Panorama Nacional.- Mientras en los despachos gubernamentales se celebran cifras de crecimiento y progreso, en la comunidad de Naranjo Dulce el único crecimiento tangible es el de los cráteres de fango que devoran el esfuerzo de cientos de familias.
La carretera Naranjo Dulce-Río Boba se ha convertido en una herida abierta en el corazón de la provincia Duarte. Lo que debería ser la arteria principal hacia el mercado nacional es hoy un cementerio de cosechas; un lugar donde el sudor de los productores no se traduce en bienestar, sino que se pudre bajo el sol, atrapado en camiones que no logran vencer la ley de la indiferencia estatal.
El Arado por la Pala: Una Rebelión de Dignidad
Cansados de esperar un milagro administrativo que no llega, los agricultores de la zona han protagonizado un acto de desesperación y coraje: han abandonado sus plantaciones para empuñar palas y picos. Hoy, su labor no es sembrar cacao ni víveres, sino intentar remendar con sus propias manos y recursos la negligencia de un Gobierno que los ha dejado a su suerte.
«Se nos va la vida en cada hoyo», comentan los comunitarios mientras lanzan piedras al lodo y limpian canaletas. Para hombres como el reconocido productor César Taveras, no importa sacrificar recursos propios con tal de que la vía sea transitable, aun en medio de las más extremas dificultades. Taveras narra que ver los frutos de meses de trabajo descomponerse a la orilla del camino es un luto que trasciende lo económico: es la prueba física de una traición.

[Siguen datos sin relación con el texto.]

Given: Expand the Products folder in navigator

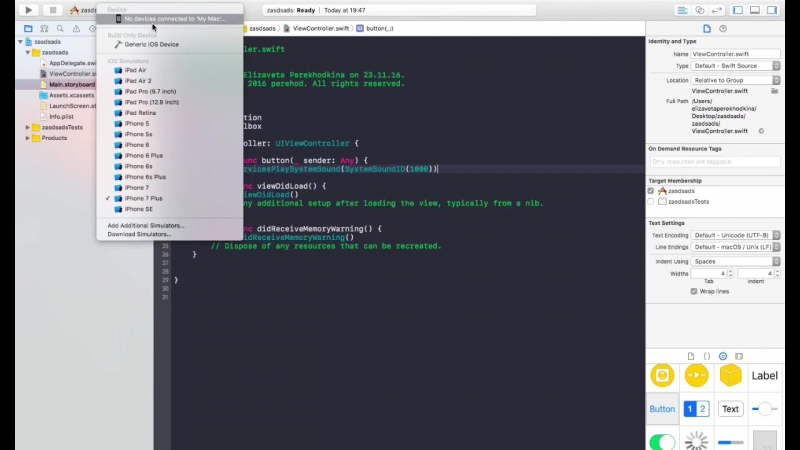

Promesas que se las llevó el fango
El drama es desgarrador. El FALPO, las juntas de vecinos y el Patronato de Desarrollo de Naranjo Dulce (PADECAN) han agotado la vía del diálogo. Las conversaciones sostenidas en el Palacio Nacional el año pasado que, aunque no se sellaron con una firma, estaban revestidas por la palabra del propio presidente parecen hoy una burla cruel escrita sobre papel mojado.
Rafael Durán, presidente de PADECAN, resume el sentir de una región que alimenta al pueblo pero que el Estado parece haber olvidado: «Es como ver a un hijo morir y no tener medicina. Las máquinas se detuvieron y el silencio volvió a ser nuestra única compañía».
La realidad en Naranjo Dulce es una denuncia silenciosa contra un sistema que ignora el valor estratégico de su zona agrícola. El incumplimiento del asfaltado y mantenimiento condena a cientos de familias al aislamiento y la quiebra financiera.
Un llamado urgente al Palacio Nacional
Lanzarse a reparar una carretera con recursos propios no es gestión comunitaria; es un grito de auxilio. Es la última resistencia de productores que se niegan a ver sus hogares vacíos. Cada piedra colocada por estos hombres es un recordatorio de que hay más dignidad en sus manos manchadas de tierra que en aquellos que, desde la comodidad del aire acondicionado, permiten que esta región se hunda en el desamparo.
El sol se oculta en la provincia Duarte y la pregunta sigue flotando sobre el pantano: ¿Cuántas cosechas más deben pudrirse para que el Gobierno entienda que sin caminos no hay patria? En Naranjo Dulce, el amanecer ya no trae la promesa de una cosecha próspera, sino el temor de una nueva derrota.